What I'm trying to achieve:

  1. Create a method that will execute ONCE after all tests are done, which should post the generated xml-file with test-results to an external API.

    [TestFixture]
    public class ProjectEmailAgentUnitTests
     {
        private ProjectEmailAgent _emailAgent;
    
     [SetUp]
     public void Setup()
      {
         _emailAgent = new ProjectEmailAgent();
    
     }
    
     [Test, Property("Requirement", "IUV-23")]
     [TestCase(" ", false)]
     [TestCase("mcp a", false)]
     [TestCase("mc pa", false)]
     [TestCase("mcpa", true)]
     public void isKeyWordExisting(string subject, Boolean expected)
     {
         Assert.That(_emailAgent.isKeyWordExisting(subject), Is.EqualTo(expected));
     }
    
         [TearDown]
         public async Task TestTearDown(){
         var fileName = "filename.xml";
         var fileName2 = "xray.json";
         var url = "https://xray.cloud.getxray.app/api/v1/import/execution/nunit/multipart";
         using (var formContent = new MultipartFormDataContent("NKdKd9Yk"))
         {
             formContent.Headers.ContentType.MediaType = "multipart/form-data";
             // 3. Add the filename C:\\...   fileName is the path your file
             Stream fileStream = System.IO.File.OpenRead("C:/test/Projects/ProjectEmailAgentTest/bin/Debug/net6.0/TestResults/"   fileName);
             formContent.Add(new StreamContent(fileStream), fileName, fileName);
             Stream fileStream2 = System.IO.File.OpenRead("C:/test/Projects/ProjectEmailAgentTest/"   fileName2);
             formContent.Add(new StreamContent(fileStream2), fileName2, fileName2);
    
    
             using (var client = new HttpClient())
             {
                 // Bearer Token header if needed
                 client.DefaultRequestHeaders.Add("Authorization", "Bearer "   "token");
                 client.DefaultRequestHeaders.Accept.Add(new MediaTypeWithQualityHeaderValue("multipart/form-data"));
    
                 try
                 {
                     // 4.. Execute the MultipartPostMethod
                     var message = await client.PostAsync(url, formContent);
                     // 5.a Receive the response
                     Console.WriteLine(message);
                 }
                 catch (Exception ex)
                 {
                     // Do what you want if it fails.
                     throw ex;
                 }
     }    
    

CodePudding user response:

I'll give an answer... but first this...

I think it's actually a mistake to use code in your tests to manage the reporting of the tests.

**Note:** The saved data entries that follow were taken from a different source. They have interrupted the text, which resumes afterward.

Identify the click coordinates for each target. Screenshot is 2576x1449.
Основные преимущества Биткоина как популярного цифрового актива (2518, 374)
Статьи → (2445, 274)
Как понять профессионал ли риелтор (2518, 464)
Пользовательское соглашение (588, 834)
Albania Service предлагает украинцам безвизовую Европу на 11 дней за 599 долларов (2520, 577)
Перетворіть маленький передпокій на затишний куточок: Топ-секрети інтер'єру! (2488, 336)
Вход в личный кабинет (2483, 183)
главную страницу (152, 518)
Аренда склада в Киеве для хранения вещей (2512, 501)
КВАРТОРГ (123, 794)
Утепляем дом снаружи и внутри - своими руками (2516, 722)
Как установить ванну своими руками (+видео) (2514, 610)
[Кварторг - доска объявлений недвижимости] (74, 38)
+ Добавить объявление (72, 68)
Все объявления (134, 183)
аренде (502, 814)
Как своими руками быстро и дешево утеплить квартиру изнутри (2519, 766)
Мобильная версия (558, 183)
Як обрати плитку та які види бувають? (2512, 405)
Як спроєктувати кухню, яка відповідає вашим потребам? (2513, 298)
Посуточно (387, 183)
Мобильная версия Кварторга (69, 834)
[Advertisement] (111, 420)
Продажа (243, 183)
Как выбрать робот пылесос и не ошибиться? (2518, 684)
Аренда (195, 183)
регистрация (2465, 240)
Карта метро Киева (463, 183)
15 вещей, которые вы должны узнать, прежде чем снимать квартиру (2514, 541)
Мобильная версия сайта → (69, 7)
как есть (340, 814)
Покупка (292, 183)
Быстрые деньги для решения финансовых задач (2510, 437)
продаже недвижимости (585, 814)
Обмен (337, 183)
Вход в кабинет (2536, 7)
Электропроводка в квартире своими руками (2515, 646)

That's because NUnit, like most test frameworks, works really hard to segregate the tests from the context in which they are run. However, as you have shown, it can be made to work. What's questionable is how long it will keep working. Given that the NUnit folks are trying hard to isolate tests from their context, suppose they make improvements in the next release - what happens then? Those improvements would appear to you as bugs, because you are relying on running a certain lack of isolation.

However, with the current state of the nunti framework, if you want to do this, use an assembly-level SetUpFixture. Specifically...

  1. Create a class in the global namespace, i.e. outside all namespaces.
  2. Decorate that class with [SetUpFixture]
  3. Within the class, add a public void method and decorate it with [OneTimeTearDown].

Now you have a class that looks something like this...

[SetUpFixture]
public static class MySetUpFixture
{
    [OneTimeSetUp]
    public static void AfterAllTestsRun()
    {
        // Your code here
    }
}

As stated above place this outside of any namespaces. I made my class static. It doesn't have to be but do not let any of your test fixtures inherit from it. You'll confuse NUnit if you do.


On the other hand, if you want to do this outside of your test code, write a program to read the TestResult file and create the necessary email. It's not that hard to do.